There has been NO actual positive GDP growth during the entire period from 1953 onward – until the 4th quarter of 2009, and since 1980 the true GDP numbers, when one looks at output (not what one “pulls forward” via debt) has been hideously bad. The spike upward in actual debt-adjusted growth that began in the 4th quarter of 2009 and peaked in the 1st quarter of 2010 was due to total systemic debt reduction – the very thing the government is trying to prevent, but which is necessary to bring the economy back into balance.
This, incidentally, is why median incomes haven’t moved upward at all in the last decade and why it seems to be harder and harder every year to maintain a middle-class lifestyle - and has been since the 1950s. The loss of purchasing power in real terms, the drive to “two income” households and finally the wild screams from the media, government, and lastly Bernanke’s recent assertion that “QE2” has been a “success” because the stock market has gone up all underlie the truth – we have not grown the economy at all during the last sixty years! Instead we serially pulled out the credit card and said “Charge It!”, continually rolling over the debt and adding more to it.

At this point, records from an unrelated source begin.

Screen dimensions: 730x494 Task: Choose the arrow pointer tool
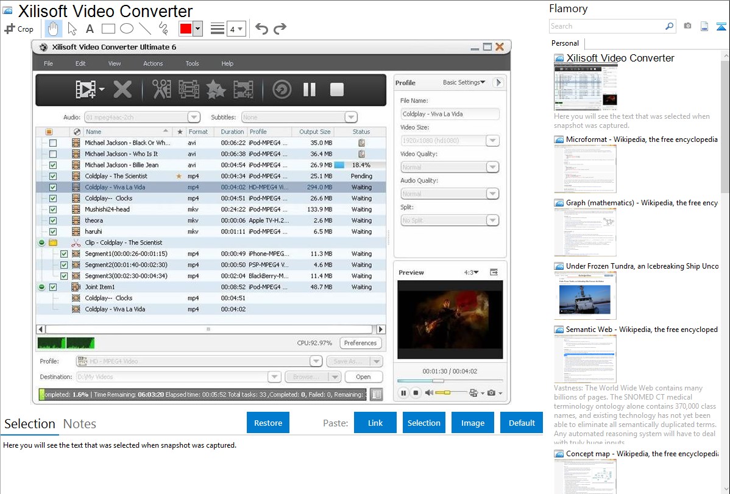[72, 29]
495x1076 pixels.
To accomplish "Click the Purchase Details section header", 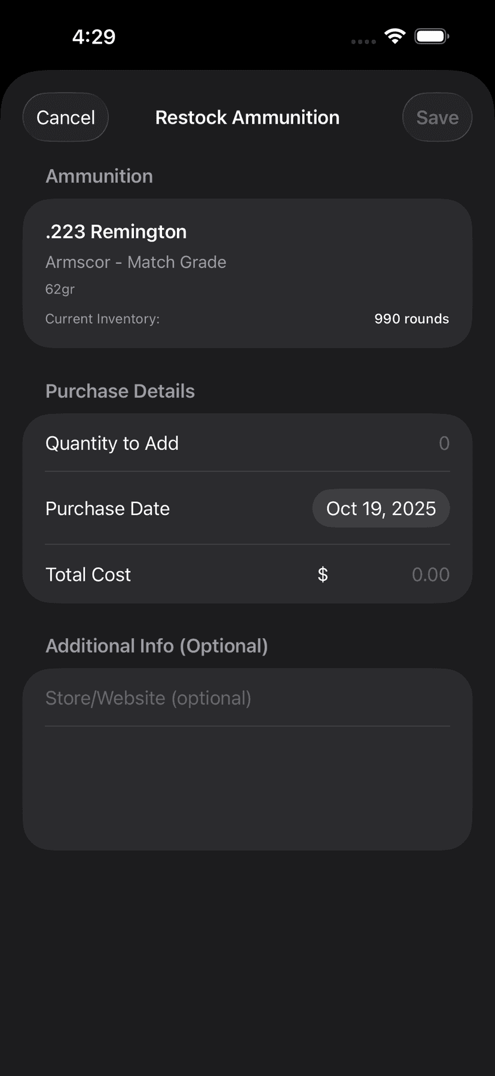I will pos(120,391).
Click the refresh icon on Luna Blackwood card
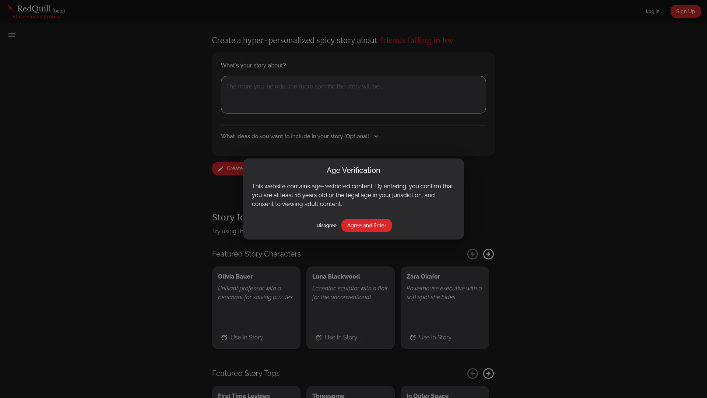Screen dimensions: 707x398 (319, 337)
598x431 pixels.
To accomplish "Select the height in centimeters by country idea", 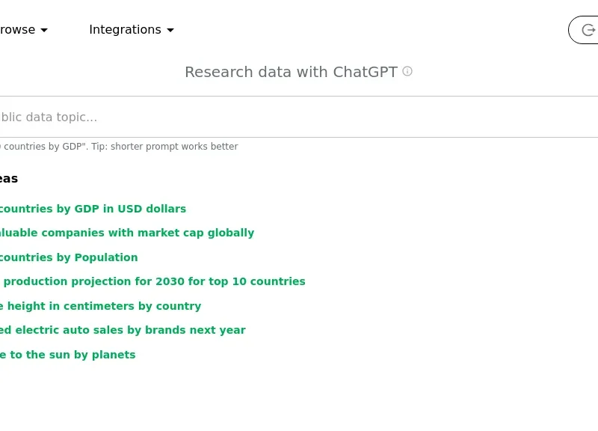I will click(x=99, y=306).
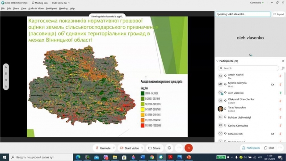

If you look at the stock market, one has to ask – when did it start to “take off”? In 1991 the S&P 500 printed 300 and the Dow stood at 2,500. That was the start of the monstrous "bull run" in stocks.
Exactly none of the alleged “stock market appreciation” has come from actual economic growth since that time. It has all come from ever-increasing amounts of leverage (debt) that, when subtracted back out of the change in GDP, show that on an actual output basis the economy of the United States has not printed a positive number the entire time.
Nobody in the media – or government – will talk about this, despite the fact that the there’s little room for argument on the mathematical facts – they’re right there in the government data.